L5. job_swap.js: isOnProcess reset races with in-flight callbacks

  • File: job_swap.js:34-76
  • What: Inside check_json_media(), isOnProcess = false at line 57 fires only if getQuery is non-empty and the forEach fires. But inside the forEach callback at line 51, the con2.query success callback sets isOnProcess = false at line 57 — however the outer isOnProcess = false at line 66 fires immediately after the forEach returns (before any con2.query callback fires). So isOnProcess is reset to false immediately, but the in-flight con2.query callbacks may race with the next cron tick.
  • Fix: Use for...of await and a finally block.

L6. generateTextContent.js and FAQsbot.js call deprecated openai.createChatCompletion API

  • File: generateTextContent.js:39, FAQsbot.js:114, content_generation_bot.js:110,190, job_schedule_template.js:336
  • What: openai.createChatCompletion(...) was the v3 SDK API. The installed openai package (v4+) uses openai.chat.completions.create(...). The v3 method does not exist on the v4 client; every call throws TypeError: openai.createChatCompletion is not a function.
  • Why it matters: All content generation bots are broken at runtime. No content is generated.
  • Fix: Replace openai.createChatCompletion({model, messages}) with await openai.chat.completions.create({model, messages}) and update response access from response.data.choices[0].message.content to response.choices[0].message.content.

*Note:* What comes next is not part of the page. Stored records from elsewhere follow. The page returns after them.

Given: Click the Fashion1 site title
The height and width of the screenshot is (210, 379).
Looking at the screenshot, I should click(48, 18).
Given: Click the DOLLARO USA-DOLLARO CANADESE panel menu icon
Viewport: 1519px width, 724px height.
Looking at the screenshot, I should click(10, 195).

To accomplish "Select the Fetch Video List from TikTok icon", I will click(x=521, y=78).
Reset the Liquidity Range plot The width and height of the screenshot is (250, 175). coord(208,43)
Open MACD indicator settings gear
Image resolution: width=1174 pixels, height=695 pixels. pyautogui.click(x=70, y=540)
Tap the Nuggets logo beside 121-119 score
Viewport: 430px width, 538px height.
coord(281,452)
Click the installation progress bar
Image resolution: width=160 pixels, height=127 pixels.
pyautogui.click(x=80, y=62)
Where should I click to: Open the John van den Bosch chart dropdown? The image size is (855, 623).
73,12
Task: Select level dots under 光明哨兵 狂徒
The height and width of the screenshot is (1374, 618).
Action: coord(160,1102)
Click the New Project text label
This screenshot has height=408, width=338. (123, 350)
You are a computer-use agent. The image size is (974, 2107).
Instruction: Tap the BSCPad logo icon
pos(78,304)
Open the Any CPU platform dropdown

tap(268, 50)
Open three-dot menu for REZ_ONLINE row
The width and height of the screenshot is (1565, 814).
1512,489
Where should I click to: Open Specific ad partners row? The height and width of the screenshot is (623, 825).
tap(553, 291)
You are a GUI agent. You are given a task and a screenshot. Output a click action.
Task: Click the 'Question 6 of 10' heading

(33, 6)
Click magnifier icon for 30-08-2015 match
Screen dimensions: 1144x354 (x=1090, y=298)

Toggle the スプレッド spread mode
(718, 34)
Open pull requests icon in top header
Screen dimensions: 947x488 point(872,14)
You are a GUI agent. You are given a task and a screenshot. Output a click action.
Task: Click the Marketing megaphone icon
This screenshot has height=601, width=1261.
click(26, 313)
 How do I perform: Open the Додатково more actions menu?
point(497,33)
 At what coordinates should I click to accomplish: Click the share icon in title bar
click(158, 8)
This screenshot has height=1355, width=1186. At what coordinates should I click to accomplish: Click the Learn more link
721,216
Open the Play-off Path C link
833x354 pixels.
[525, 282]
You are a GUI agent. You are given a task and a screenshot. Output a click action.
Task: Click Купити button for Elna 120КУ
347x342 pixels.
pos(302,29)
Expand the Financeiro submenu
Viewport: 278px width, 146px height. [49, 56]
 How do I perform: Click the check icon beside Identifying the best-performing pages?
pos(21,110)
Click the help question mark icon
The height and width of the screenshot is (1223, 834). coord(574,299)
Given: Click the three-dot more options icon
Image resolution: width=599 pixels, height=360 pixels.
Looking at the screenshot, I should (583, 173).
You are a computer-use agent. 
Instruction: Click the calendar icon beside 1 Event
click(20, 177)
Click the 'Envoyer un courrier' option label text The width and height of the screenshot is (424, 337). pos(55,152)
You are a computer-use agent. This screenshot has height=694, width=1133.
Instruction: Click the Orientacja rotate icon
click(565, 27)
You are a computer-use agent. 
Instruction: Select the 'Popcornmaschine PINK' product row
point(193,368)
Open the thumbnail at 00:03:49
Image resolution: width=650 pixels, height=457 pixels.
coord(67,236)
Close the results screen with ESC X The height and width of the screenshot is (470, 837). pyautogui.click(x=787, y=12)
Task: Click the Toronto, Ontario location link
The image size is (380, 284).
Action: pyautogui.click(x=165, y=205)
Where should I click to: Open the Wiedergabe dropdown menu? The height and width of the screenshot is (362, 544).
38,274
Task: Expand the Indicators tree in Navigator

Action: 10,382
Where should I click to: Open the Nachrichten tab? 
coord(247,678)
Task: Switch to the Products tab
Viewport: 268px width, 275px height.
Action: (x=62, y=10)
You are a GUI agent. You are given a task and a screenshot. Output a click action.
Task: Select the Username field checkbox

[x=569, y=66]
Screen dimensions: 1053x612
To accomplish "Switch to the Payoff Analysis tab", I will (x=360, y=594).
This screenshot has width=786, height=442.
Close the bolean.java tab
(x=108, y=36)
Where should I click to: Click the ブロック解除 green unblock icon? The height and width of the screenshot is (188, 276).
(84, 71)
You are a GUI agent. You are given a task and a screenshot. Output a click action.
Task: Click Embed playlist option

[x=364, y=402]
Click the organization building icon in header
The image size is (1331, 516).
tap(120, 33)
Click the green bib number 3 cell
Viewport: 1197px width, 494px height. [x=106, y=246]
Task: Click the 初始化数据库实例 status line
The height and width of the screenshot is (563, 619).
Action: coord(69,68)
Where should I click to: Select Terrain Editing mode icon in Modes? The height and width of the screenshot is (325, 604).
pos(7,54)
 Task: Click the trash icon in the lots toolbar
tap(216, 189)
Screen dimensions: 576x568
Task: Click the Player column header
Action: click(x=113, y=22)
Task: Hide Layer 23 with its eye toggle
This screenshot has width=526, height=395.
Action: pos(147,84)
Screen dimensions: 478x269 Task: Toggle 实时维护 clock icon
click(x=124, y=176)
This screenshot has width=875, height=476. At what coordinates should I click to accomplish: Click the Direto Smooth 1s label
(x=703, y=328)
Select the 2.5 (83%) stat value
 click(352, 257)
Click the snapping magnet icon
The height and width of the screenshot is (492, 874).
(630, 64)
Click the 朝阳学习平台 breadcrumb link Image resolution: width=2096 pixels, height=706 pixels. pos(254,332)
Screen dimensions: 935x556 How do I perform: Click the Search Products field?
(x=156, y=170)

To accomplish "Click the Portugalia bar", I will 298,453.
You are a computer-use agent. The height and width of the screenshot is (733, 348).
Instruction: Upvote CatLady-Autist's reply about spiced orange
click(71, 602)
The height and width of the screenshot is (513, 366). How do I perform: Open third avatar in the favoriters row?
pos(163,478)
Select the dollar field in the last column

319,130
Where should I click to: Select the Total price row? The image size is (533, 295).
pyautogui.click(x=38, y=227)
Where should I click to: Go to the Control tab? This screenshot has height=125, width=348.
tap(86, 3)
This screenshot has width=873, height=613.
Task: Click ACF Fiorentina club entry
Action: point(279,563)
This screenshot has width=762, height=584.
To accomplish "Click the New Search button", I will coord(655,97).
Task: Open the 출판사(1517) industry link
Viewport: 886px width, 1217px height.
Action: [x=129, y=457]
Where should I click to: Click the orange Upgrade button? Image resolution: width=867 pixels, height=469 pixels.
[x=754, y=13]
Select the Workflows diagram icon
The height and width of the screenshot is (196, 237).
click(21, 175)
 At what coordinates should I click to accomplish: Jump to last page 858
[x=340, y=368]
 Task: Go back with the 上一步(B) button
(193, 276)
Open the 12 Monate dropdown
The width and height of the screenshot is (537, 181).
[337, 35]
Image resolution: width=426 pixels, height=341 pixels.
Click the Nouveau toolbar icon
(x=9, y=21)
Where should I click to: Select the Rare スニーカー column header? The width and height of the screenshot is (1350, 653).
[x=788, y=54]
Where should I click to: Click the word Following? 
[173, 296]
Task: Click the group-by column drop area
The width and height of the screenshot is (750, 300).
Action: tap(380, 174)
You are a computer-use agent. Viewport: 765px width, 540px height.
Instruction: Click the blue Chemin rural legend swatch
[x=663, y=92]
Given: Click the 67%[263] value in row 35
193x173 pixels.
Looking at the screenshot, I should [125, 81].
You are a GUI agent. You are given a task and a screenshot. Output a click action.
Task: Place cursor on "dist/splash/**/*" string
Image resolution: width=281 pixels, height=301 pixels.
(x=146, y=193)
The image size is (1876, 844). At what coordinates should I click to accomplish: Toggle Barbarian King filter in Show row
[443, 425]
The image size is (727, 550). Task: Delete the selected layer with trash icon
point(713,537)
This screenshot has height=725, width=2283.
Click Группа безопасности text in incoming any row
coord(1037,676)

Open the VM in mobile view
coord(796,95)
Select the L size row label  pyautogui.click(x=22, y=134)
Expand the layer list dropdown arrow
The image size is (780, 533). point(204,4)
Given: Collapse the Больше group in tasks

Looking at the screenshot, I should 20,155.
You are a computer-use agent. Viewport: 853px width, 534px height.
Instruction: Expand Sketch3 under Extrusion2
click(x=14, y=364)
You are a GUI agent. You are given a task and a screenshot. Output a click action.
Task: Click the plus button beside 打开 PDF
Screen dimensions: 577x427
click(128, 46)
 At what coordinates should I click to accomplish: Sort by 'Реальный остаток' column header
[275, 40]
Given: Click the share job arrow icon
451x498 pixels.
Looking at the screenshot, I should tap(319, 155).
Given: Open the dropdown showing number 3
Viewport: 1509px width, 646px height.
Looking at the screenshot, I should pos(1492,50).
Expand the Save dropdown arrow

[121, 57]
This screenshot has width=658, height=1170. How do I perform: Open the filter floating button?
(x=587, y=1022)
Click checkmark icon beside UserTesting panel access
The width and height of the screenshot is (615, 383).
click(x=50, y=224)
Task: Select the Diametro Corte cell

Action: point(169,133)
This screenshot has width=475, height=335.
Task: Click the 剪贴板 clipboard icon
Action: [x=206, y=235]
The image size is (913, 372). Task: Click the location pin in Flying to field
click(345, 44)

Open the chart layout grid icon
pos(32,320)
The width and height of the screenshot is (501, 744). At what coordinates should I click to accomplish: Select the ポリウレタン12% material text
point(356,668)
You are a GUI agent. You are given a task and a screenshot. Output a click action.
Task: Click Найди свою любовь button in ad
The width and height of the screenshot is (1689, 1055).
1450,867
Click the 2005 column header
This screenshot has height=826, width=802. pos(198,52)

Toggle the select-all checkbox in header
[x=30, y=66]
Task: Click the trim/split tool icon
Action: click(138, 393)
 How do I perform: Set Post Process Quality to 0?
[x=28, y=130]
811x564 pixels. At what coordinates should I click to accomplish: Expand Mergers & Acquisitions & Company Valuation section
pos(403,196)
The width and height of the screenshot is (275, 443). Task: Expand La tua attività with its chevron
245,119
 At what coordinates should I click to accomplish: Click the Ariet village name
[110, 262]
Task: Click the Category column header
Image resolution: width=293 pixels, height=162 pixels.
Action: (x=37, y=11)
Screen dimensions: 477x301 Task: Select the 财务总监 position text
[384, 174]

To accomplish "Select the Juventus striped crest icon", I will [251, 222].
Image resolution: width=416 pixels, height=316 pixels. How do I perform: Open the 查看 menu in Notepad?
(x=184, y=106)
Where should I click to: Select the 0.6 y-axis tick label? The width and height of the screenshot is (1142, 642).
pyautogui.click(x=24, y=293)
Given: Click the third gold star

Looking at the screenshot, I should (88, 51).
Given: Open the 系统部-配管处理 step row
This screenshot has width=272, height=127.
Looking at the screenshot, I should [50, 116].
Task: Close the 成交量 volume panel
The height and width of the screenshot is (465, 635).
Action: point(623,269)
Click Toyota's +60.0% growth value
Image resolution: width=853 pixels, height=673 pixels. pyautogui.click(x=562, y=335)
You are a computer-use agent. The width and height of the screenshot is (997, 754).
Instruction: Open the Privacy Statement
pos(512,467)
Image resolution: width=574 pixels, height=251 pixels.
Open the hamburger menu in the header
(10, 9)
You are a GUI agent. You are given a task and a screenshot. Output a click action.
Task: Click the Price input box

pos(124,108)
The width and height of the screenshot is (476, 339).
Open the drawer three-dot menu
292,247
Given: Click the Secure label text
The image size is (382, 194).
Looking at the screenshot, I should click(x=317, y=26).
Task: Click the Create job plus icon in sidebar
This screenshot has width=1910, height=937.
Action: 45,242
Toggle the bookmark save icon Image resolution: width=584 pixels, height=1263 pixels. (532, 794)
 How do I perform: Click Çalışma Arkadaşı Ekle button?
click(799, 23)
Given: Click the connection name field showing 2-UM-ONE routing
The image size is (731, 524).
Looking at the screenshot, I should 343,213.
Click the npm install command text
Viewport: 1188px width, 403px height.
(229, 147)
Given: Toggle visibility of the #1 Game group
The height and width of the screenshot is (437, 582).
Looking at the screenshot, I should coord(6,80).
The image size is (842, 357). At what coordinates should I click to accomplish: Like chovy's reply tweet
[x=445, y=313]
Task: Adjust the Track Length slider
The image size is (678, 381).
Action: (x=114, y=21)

Cross-cutting observations

isOnProcess as a lock is structurally unreliable across the codebase. The flag is a module-level variable. It is set to true at the start of an async function, then passed through a mixture of sync forEach loops (which return before callbacks complete), setTimeout calls, and nested S3 callbacks. In most files the false reset fires before the real async work completes. The correct pattern (used only in job_tAutoDesignPost_delete_cron.js) is synchronous body + try/finally. All other jobs need the same treatment.

The download() function and its variants are copy-pasted into at least 8 separate files (job_post_approved.js, job_preprodpost_approved.js, job_specific_approved_post.js, job_schedule_template.js, job_schedule_organization.js, job_swap.js, job_content_swap_entry.js, routes/routes.js as download1), each with slight variations and some with the error-as-return-value bug (C4). A shared module would allow a single fix.

Hardcoded API keys across the board. In addition to the already-documented Slack token and Unsplash key, this inspection confirmed: Polotno license key (C1), Google OAuth client secret (H1), Pixabay key duplicated and hardcoded in URL strings bypassing the rotation mechanism (M8). Each of these was added by copy-paste during rapid development.

OpenAI SDK v3 API calls are used throughout the codebase despite v4 being installed (L6). This means every bot and generation job that calls openai.createChatCompletion silently fails at runtime. The createCompletion calls (for text-davinci-003) in routes/routes.js are also defunct because that model was retired by OpenAI in January 2024.

AI prompts accept req.body.content without sanitisation. /AISA, /ai_image, /Ai_quotes, /Ai_2030Agenda, /Ai_historicalFacts, /AiTweets, /generateTweets, /generatepov all pass raw user input directly to OpenAI prompts. There is no length cap, no content filtering, and no output validation. A caller can send arbitrarily large inputs (up to the 50 MB body limit), triggering large token counts and unexpected API costs.